-------- Rows --------

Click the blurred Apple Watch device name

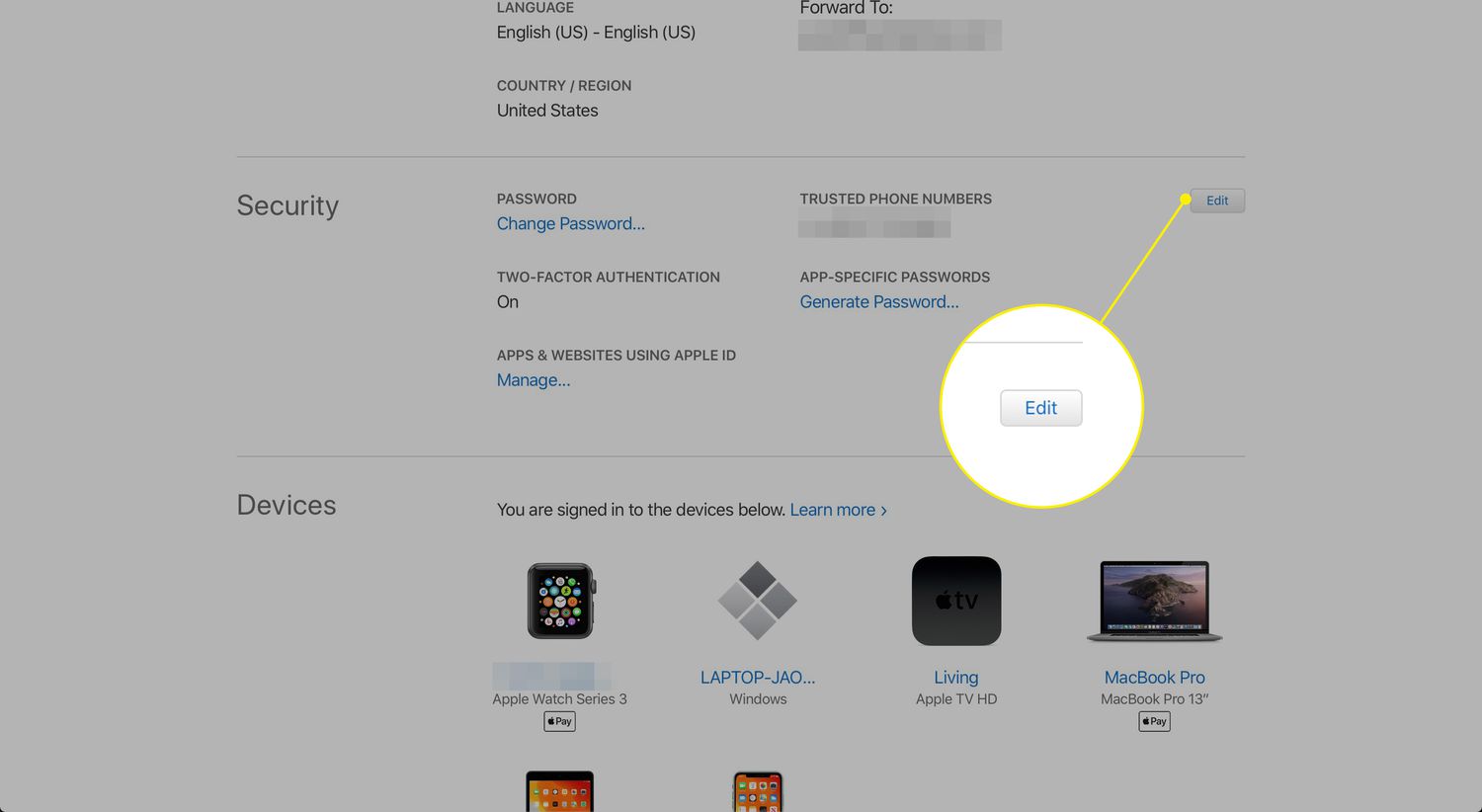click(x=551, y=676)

--------
-------- Rows --------

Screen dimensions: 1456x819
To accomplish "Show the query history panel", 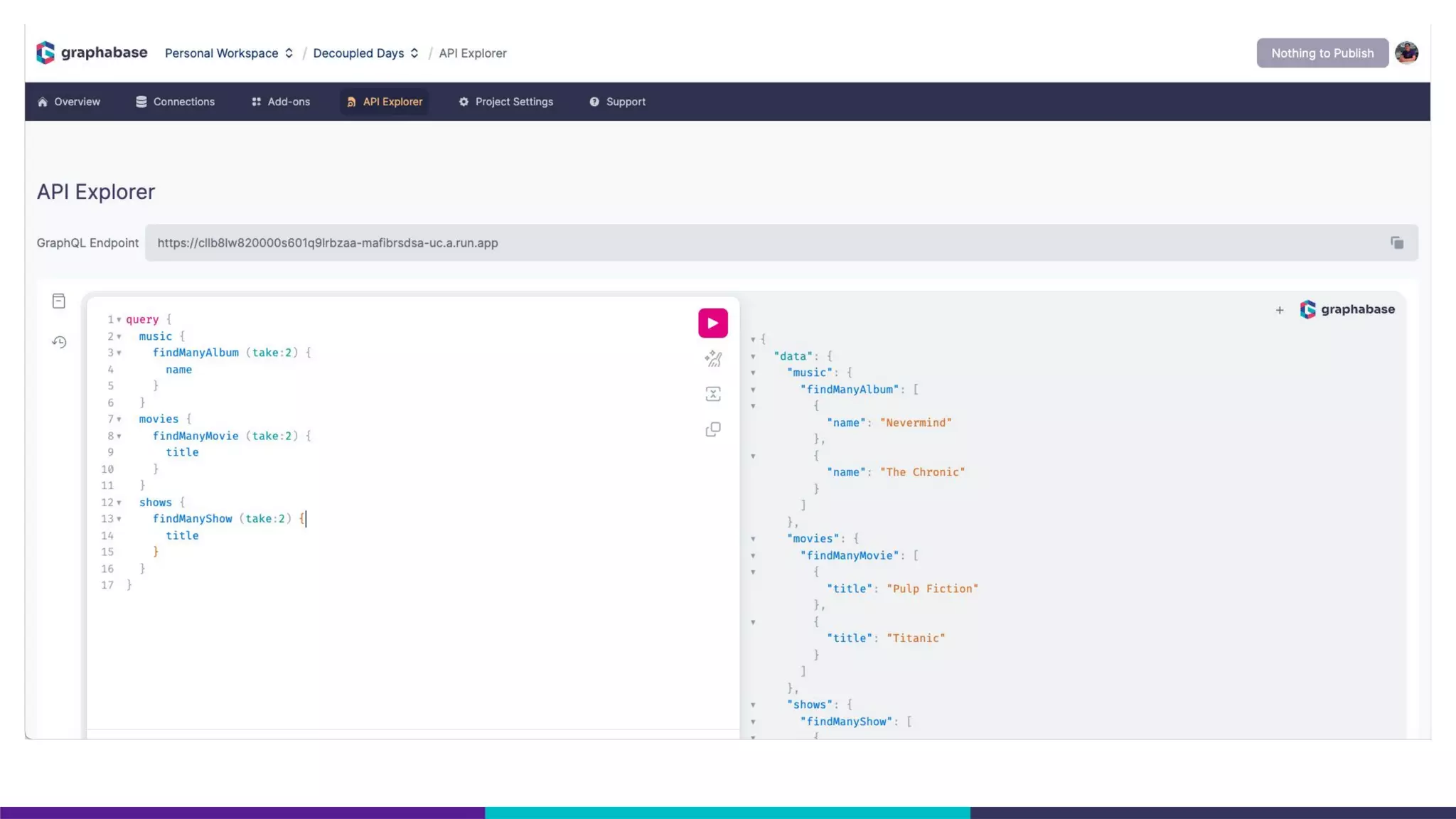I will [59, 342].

--------
-------- Rows --------

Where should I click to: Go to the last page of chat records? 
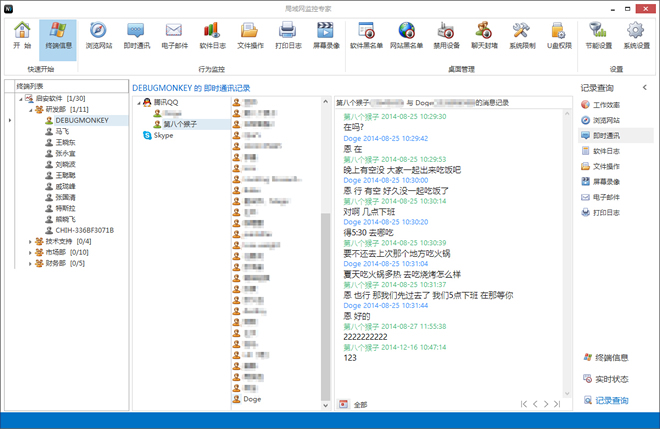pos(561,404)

--------

■ Required work
Rewrite the part that opens with the line containing "Where should I" and closes with the line containing "pos(561,404)" as a numbered list, skipping blank lines. Omit the pictures from your answer.

■ Response to this task
1. Where should I click to: Go to the last page of chat records? 
2. pos(561,404)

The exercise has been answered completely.